Its application pipeline was also smaller, meaning origination volume would likely fall further in the fourth quarter, Chief Financial Officer John Shrewsberry said. The company got $73 billion of applications in the quarter, down from $81 billion in the second quarter and $93 billion in the first quarter.
Wells Fargo's third-quarter profit rose just 1% compared with the same period in 2014, to $5.8 billion. The bigger story, however, may be in the underlying numbers and how they are strengthening the $1.75 trillion-asset Wells' prospects down the road.
Those figures included an 8% year-over-year increase in total loans to $903 billion and a 6% jump in deposits to $1.2 trillion, along with solid increases in the number of primary consumer and business checking accounts.
"We're experiencing some of the strongest growth we've seen in years in terms of our basic building blocks: relationships, loans, deposits and the depth of relationships," Chairman and Chief Executive John Stumpf said during a conference call Wednesday. "Not all that shows up next quarter, but over the long term it's the best way we know to successfully grow."

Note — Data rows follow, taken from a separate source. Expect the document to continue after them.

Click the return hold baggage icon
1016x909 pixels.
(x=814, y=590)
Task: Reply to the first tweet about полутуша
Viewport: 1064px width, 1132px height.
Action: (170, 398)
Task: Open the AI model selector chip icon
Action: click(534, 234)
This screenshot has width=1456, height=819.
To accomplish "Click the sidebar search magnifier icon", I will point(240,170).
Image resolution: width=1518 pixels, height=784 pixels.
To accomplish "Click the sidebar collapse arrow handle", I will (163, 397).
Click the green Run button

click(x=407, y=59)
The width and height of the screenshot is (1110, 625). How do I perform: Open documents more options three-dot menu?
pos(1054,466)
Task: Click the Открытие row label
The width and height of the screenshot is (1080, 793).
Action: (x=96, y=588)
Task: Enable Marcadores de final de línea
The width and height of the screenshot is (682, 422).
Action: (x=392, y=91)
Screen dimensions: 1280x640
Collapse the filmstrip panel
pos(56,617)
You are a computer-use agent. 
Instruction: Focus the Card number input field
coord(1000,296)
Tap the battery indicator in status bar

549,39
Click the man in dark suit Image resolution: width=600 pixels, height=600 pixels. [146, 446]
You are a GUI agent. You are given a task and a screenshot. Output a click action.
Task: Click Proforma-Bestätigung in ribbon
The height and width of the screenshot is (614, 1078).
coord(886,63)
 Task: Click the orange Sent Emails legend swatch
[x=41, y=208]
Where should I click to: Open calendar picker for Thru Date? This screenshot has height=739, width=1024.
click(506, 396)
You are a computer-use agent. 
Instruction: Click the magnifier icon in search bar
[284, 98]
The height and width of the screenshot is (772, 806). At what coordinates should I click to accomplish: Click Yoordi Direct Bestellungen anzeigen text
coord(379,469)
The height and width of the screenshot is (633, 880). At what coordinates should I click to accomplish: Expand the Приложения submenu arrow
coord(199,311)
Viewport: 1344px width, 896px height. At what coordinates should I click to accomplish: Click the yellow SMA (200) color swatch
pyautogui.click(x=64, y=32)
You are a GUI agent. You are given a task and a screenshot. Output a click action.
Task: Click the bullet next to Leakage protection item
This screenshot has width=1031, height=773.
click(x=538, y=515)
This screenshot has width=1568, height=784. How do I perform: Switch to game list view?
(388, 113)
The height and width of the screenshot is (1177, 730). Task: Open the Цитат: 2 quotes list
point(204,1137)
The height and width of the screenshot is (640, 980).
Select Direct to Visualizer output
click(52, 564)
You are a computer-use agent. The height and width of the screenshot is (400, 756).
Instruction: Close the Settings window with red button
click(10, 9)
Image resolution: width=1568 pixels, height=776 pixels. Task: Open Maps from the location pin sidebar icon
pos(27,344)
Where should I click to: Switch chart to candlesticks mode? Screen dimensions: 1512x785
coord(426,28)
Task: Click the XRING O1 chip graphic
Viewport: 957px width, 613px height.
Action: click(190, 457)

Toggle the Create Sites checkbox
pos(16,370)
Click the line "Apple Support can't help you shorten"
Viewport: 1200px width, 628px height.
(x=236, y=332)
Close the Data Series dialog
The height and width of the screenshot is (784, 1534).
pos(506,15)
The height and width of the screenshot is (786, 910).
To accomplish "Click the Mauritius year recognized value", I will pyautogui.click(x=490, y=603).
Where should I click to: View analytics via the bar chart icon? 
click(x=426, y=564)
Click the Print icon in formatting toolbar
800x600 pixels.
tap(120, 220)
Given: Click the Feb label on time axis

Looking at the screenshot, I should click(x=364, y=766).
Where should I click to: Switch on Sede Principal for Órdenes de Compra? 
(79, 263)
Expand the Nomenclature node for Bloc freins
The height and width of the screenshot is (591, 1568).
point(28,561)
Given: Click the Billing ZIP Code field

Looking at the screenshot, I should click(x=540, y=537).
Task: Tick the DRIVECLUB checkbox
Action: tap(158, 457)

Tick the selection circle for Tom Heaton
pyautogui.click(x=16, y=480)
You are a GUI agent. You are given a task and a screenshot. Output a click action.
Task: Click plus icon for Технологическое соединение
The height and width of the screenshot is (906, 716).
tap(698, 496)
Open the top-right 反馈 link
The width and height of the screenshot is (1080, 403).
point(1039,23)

Meanwhile, Wells' credit quality picture sharpened, too.
Nonperforming assets fell to $13.3 billion, down a whopping 17% from the third quarter of 2014. And chargeoffs are moving in the right direction, totaling $703 million for the quarter, or 0.31% of average loans.
"That's substantially lower than any time in recent memory," Shrewsberry said in an interview after the conference call. "Credit performance can't really improve meaningfully from where we are today. … We're not going to zero."
For now, Wells is making the most of the situation. It did not add anything to its loan loss reserve — the first time since 2010 that it made no quarterly provision.